* PROBLEM
Reproduce, please, the line that holds "This screenshot has width=868, height=628." and all later lines through the end of the entries below, exactly; omit pictures.

* Collected data
==========

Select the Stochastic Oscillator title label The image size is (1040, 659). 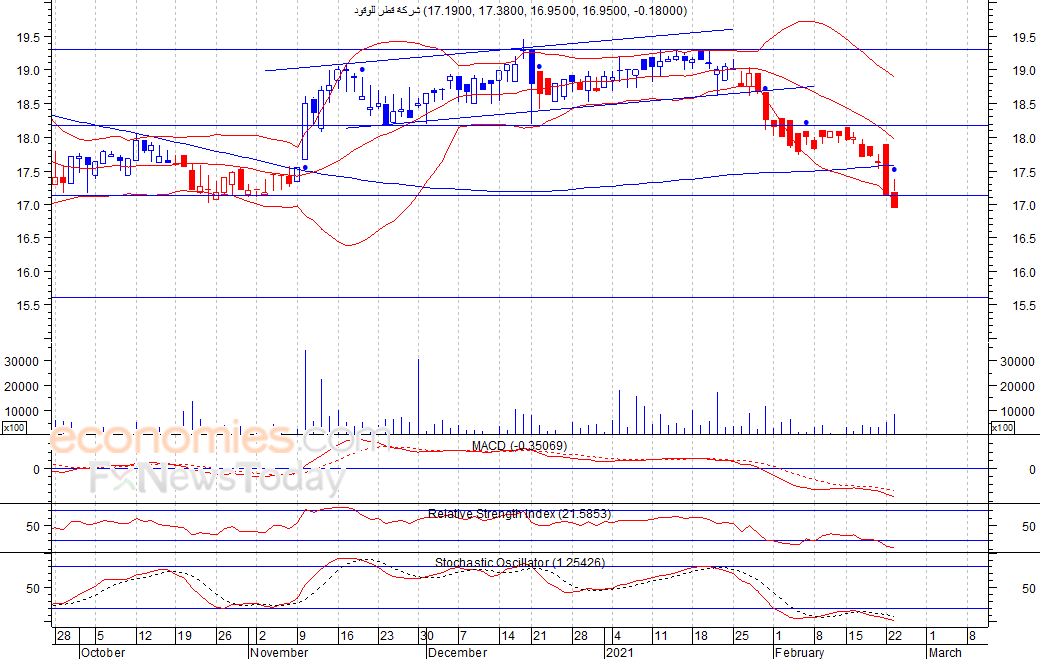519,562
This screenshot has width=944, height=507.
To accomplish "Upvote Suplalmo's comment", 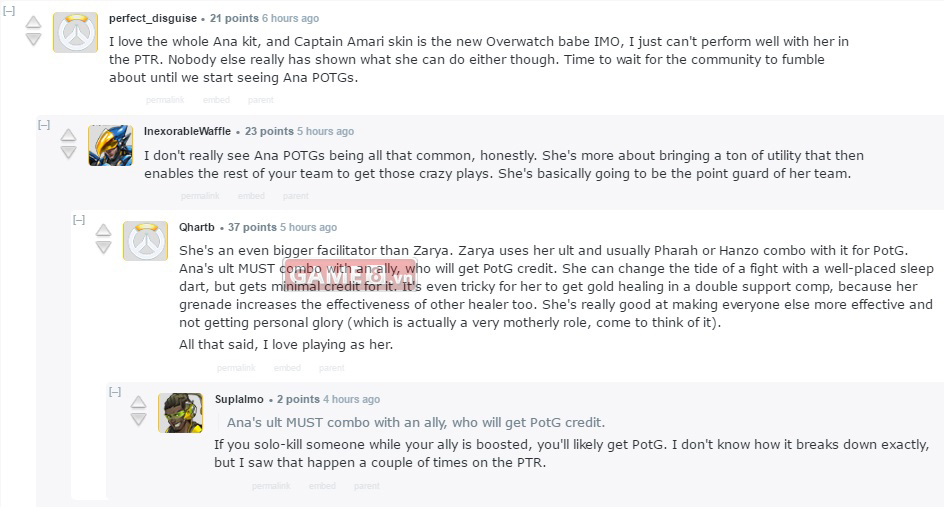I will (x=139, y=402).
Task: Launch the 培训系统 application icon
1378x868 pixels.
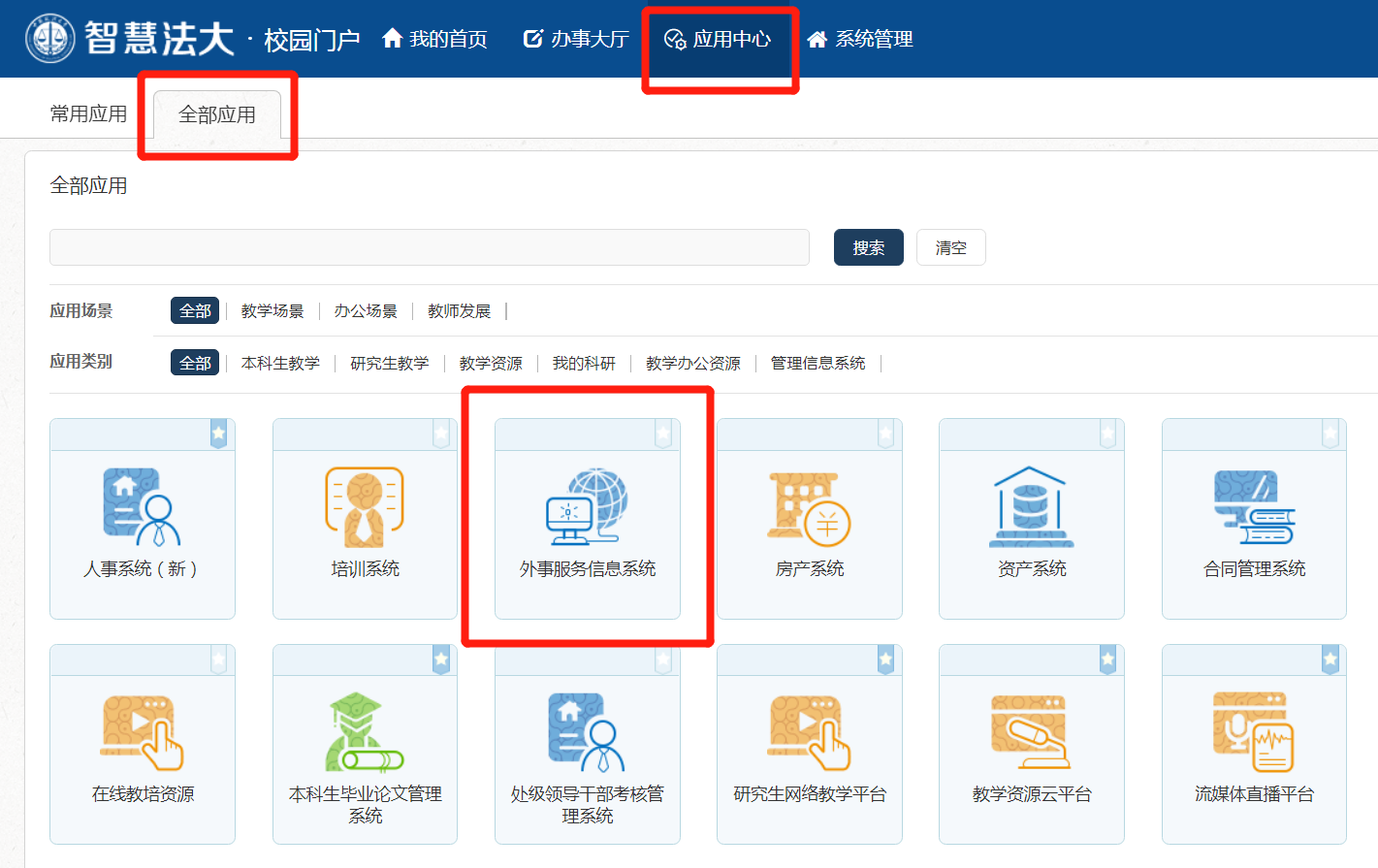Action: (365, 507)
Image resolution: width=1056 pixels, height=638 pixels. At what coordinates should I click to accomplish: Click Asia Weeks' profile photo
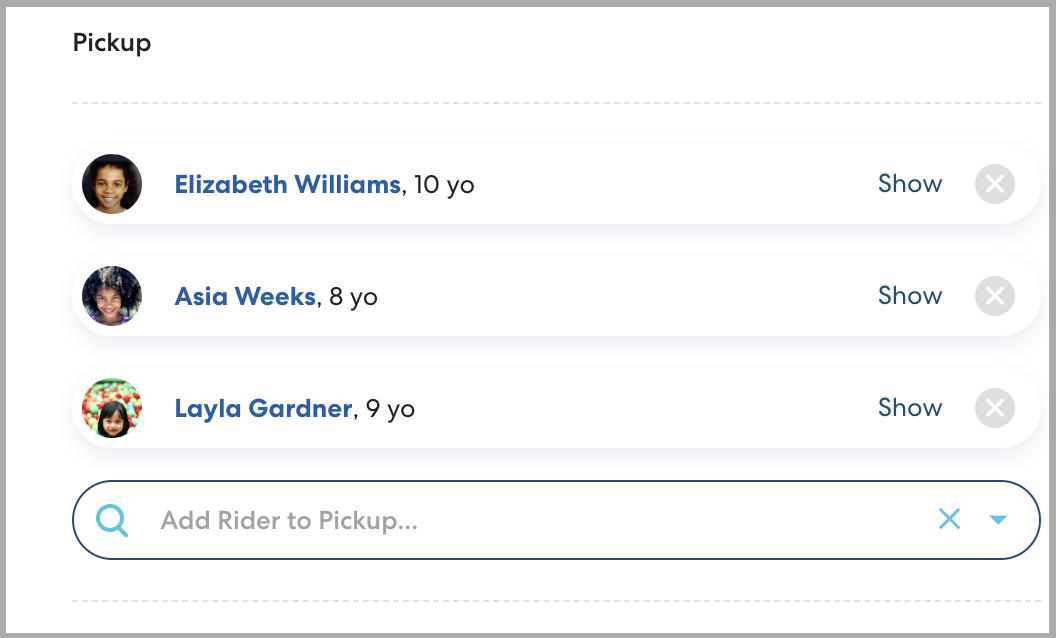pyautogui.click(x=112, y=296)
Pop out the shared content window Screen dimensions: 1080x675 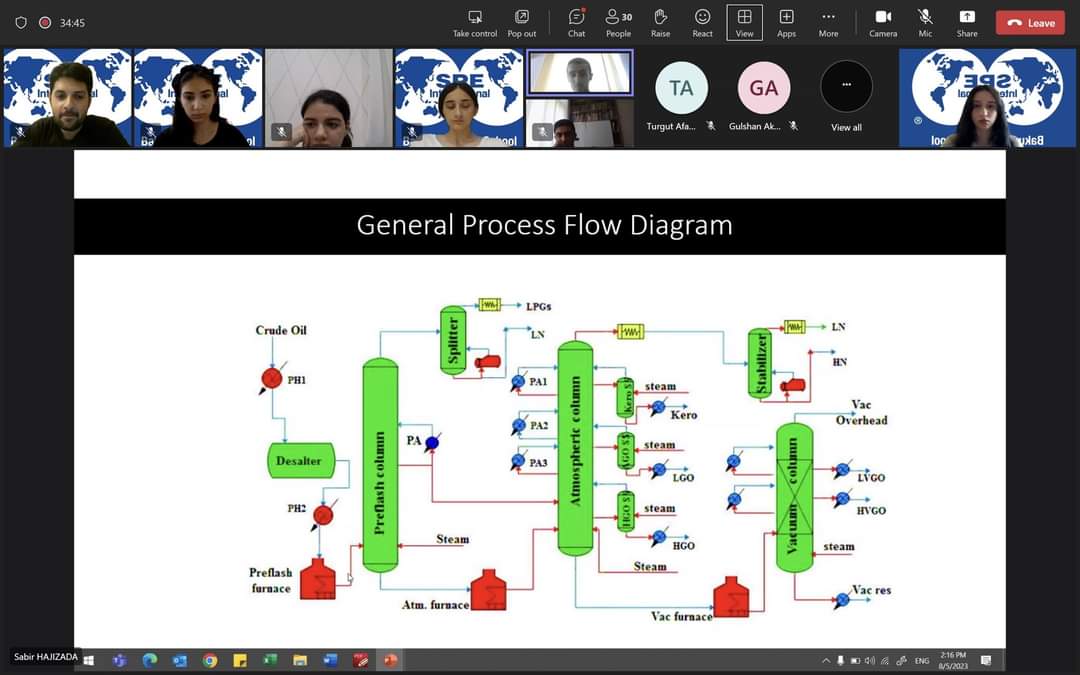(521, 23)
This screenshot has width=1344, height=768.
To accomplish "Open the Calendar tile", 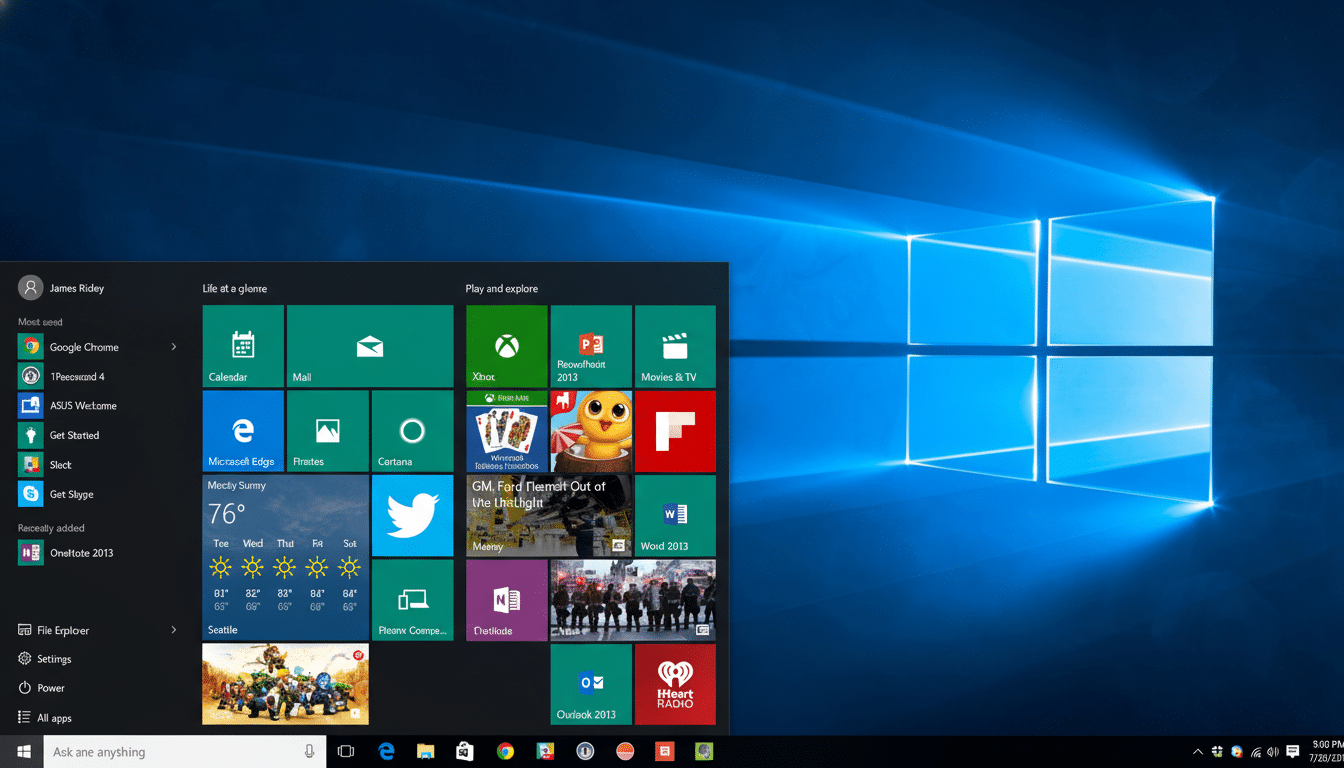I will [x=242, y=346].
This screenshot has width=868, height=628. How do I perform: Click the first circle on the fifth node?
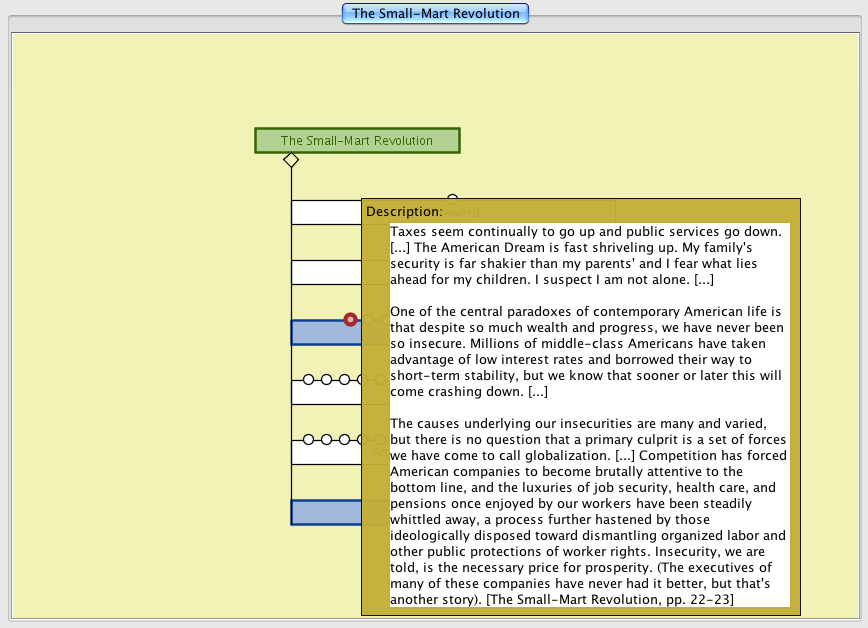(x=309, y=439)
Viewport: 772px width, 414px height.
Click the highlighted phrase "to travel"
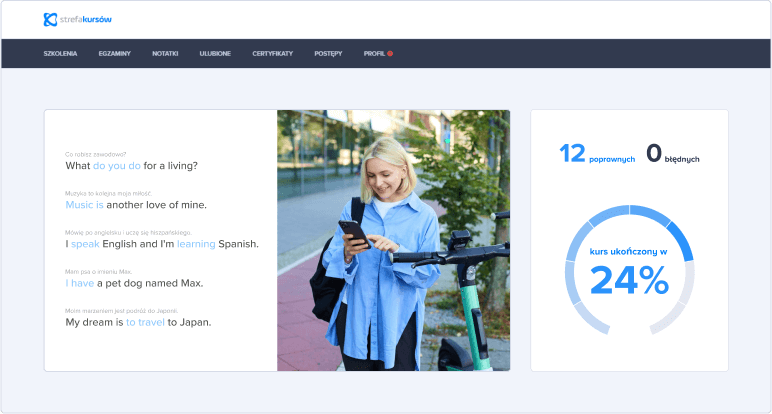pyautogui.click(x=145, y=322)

==========

* EXERCISE RESULT
This screenshot has width=868, height=628. How do I perform: Click the first circle on the fifth node?
(x=309, y=439)
Viewport: 772px width, 414px height.
Click the highlighted phrase "to travel"
pyautogui.click(x=145, y=322)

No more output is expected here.